- _Required action_:
Look through the records, and whenever a line includes the word "will", copy it.
*** Provided material Section Begins ***
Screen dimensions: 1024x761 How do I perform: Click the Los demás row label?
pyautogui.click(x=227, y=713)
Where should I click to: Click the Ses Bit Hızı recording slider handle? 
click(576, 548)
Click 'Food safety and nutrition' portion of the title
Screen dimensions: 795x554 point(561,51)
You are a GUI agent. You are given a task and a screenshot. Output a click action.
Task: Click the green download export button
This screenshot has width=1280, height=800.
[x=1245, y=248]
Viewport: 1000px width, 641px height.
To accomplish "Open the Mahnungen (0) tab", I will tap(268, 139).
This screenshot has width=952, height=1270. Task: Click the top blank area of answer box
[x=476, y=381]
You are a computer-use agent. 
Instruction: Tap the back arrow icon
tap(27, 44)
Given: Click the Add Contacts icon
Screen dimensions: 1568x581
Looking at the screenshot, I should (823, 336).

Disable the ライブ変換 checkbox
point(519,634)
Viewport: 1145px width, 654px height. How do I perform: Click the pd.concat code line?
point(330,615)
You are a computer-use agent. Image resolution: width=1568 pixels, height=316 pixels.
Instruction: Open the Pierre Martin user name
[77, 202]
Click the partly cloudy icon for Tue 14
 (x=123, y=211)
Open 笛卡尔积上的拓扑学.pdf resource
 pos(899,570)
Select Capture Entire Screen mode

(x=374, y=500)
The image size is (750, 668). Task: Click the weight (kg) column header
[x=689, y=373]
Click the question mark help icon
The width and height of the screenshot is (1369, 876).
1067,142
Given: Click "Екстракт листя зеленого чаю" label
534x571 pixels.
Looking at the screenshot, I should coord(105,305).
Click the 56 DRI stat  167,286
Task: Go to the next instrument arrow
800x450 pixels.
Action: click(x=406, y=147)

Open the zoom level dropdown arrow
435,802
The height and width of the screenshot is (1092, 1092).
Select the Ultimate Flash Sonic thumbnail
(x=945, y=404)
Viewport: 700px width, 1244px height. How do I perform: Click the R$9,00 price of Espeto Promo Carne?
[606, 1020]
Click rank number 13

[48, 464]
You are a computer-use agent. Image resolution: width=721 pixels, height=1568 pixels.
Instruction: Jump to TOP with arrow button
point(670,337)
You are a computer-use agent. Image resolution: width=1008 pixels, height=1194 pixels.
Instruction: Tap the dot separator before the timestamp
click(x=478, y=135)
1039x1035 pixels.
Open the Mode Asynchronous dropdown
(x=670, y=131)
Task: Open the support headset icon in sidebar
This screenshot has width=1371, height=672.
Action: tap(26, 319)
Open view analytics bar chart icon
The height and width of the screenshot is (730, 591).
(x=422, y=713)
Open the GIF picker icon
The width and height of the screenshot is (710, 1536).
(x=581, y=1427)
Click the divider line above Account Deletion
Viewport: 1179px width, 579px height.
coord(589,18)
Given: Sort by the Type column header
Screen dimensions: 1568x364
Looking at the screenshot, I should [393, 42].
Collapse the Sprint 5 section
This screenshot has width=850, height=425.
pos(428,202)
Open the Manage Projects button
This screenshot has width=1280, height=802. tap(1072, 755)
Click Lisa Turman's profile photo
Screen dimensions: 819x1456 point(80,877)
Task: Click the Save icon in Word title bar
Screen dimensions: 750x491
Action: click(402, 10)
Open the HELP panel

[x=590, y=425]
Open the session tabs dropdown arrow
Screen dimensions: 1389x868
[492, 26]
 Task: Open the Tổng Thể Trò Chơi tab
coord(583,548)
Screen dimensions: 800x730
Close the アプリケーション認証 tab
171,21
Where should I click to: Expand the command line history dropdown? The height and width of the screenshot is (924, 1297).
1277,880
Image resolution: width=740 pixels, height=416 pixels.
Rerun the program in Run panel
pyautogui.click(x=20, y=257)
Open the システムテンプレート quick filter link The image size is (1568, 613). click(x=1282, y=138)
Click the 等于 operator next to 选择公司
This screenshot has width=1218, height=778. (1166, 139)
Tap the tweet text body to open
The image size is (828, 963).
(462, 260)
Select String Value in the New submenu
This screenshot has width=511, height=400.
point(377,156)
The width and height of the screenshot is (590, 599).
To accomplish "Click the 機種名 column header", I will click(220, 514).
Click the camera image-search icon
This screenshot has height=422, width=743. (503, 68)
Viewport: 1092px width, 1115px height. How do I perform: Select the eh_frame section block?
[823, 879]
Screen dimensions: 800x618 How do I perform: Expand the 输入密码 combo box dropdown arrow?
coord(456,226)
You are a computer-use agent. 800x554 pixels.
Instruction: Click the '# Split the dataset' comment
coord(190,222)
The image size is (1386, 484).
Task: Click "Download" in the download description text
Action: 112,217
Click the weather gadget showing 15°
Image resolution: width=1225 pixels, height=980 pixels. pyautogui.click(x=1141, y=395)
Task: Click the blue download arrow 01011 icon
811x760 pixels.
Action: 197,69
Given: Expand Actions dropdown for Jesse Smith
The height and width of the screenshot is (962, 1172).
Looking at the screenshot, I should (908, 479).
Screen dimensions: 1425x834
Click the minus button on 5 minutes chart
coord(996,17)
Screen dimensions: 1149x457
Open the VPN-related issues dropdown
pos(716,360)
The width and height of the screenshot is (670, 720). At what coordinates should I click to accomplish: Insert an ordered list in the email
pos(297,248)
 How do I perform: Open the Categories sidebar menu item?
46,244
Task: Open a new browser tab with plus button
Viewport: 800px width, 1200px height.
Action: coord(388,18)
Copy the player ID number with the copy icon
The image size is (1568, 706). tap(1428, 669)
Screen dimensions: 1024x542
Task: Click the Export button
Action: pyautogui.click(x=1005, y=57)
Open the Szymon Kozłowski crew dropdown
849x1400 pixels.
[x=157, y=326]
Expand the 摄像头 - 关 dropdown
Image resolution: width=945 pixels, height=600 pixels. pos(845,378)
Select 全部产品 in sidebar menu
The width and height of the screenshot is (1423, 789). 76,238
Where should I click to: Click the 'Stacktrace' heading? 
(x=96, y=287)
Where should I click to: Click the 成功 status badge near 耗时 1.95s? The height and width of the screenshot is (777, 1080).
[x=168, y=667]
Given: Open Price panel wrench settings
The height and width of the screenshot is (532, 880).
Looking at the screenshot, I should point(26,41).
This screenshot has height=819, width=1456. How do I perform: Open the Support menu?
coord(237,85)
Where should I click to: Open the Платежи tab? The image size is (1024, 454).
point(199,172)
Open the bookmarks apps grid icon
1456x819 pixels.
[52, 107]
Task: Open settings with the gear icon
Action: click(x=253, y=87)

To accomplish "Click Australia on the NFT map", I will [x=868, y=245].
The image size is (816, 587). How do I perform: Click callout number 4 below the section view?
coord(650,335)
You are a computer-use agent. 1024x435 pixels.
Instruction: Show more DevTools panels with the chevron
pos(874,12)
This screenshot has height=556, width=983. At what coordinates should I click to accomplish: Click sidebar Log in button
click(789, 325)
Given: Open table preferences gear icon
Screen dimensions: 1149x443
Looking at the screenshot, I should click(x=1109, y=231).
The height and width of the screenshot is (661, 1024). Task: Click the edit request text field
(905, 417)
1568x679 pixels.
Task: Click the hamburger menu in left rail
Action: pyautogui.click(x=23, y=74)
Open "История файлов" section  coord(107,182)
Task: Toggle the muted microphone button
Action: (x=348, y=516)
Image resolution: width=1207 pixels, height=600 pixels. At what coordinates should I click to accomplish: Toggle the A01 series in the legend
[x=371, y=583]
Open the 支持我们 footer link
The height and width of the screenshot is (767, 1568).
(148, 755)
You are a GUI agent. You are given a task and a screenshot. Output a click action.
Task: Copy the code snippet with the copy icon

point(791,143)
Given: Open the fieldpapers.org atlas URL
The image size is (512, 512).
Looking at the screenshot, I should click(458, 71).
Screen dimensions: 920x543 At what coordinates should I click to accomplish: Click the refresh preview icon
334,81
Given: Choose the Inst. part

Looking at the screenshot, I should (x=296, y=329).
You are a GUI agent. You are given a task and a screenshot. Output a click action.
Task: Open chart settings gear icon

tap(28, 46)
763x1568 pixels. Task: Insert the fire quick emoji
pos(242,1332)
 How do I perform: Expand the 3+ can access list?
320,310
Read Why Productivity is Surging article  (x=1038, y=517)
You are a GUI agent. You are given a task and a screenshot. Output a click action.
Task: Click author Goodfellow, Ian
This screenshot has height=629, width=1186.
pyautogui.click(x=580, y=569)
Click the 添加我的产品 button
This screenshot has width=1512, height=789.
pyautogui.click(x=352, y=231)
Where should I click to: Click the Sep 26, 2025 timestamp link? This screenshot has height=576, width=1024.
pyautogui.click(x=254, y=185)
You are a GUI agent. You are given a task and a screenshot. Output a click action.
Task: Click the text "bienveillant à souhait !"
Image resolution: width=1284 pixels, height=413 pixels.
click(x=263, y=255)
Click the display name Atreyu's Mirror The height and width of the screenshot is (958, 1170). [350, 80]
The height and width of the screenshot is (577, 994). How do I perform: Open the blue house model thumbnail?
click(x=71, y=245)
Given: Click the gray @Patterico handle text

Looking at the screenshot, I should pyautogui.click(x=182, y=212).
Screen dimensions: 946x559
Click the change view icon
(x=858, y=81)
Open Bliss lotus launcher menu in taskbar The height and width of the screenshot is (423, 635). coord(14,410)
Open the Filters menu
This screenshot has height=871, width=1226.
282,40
*** Provided material Section Ends ***
- _Solution for this problem_:
To accomplish "Open the Mahnungen (0) tab", I will tap(268, 139).
To accomplish "Click the 機種名 column header", I will click(220, 514).
To accomplish "Click Australia on the NFT map", I will [x=868, y=245].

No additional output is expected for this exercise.